Data for processing:
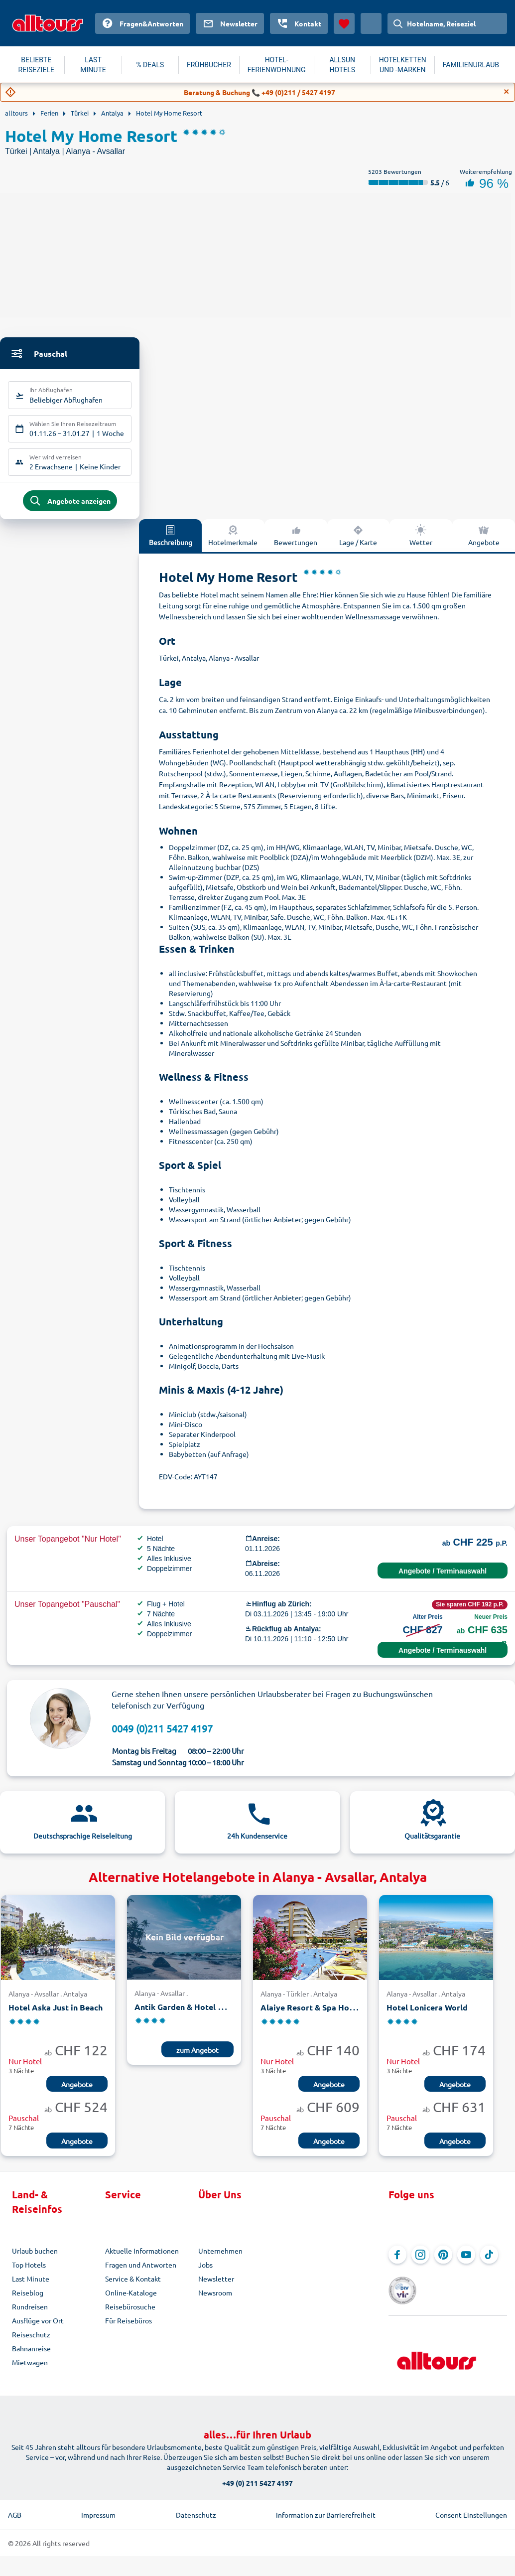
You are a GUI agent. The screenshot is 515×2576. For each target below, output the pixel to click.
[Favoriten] (344, 23)
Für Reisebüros (128, 2327)
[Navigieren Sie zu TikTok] (489, 2262)
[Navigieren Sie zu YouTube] (466, 2262)
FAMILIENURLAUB (471, 65)
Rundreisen (30, 2313)
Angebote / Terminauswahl (442, 1578)
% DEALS (150, 65)
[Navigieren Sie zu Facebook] (397, 2262)
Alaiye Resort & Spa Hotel (310, 2014)
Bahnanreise (31, 2355)
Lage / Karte (358, 542)
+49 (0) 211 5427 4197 (257, 2476)
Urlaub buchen (35, 2257)
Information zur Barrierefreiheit (326, 2508)
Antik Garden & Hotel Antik (186, 2013)
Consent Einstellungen (471, 2508)
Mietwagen (30, 2369)
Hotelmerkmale (233, 542)
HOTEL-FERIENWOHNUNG (277, 65)
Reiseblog (27, 2299)
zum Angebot (197, 2057)
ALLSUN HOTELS (342, 65)
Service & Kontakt (133, 2285)
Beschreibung (170, 542)
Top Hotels (29, 2271)
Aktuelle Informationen (142, 2257)
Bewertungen (295, 542)
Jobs (205, 2271)
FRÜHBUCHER (209, 65)
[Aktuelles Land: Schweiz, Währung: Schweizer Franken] (371, 23)
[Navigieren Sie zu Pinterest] (443, 2262)
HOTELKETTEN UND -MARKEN (402, 65)
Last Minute (30, 2285)
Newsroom (215, 2299)
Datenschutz (196, 2508)
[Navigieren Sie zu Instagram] (420, 2262)
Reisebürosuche (130, 2313)
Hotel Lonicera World (427, 2014)
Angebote (484, 542)
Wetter (420, 542)
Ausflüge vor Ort (38, 2327)
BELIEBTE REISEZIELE (36, 65)
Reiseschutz (31, 2341)
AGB (14, 2508)
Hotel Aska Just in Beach (55, 2014)
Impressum (98, 2508)
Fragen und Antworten (140, 2271)
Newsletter (216, 2285)
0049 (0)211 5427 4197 (162, 1735)
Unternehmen (220, 2257)
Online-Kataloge (131, 2299)
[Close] (507, 92)
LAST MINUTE (93, 65)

Problem to work on:
Quote the material word for word, starting at the line that contains "Beschreibung (170, 542)" and ending at the line that contains "[Navigieren Sie zu Instagram] (420, 2262)", with both of those lines included.

Task response:
Beschreibung (170, 542)
Top Hotels (29, 2271)
Aktuelle Informationen (142, 2257)
Bewertungen (295, 542)
Jobs (205, 2271)
FRÜHBUCHER (209, 65)
[Aktuelles Land: Schweiz, Währung: Schweizer Franken] (371, 23)
[Navigieren Sie zu Pinterest] (443, 2262)
HOTELKETTEN UND -MARKEN (402, 65)
Last Minute (30, 2285)
Newsroom (215, 2299)
Datenschutz (196, 2508)
[Navigieren Sie zu Instagram] (420, 2262)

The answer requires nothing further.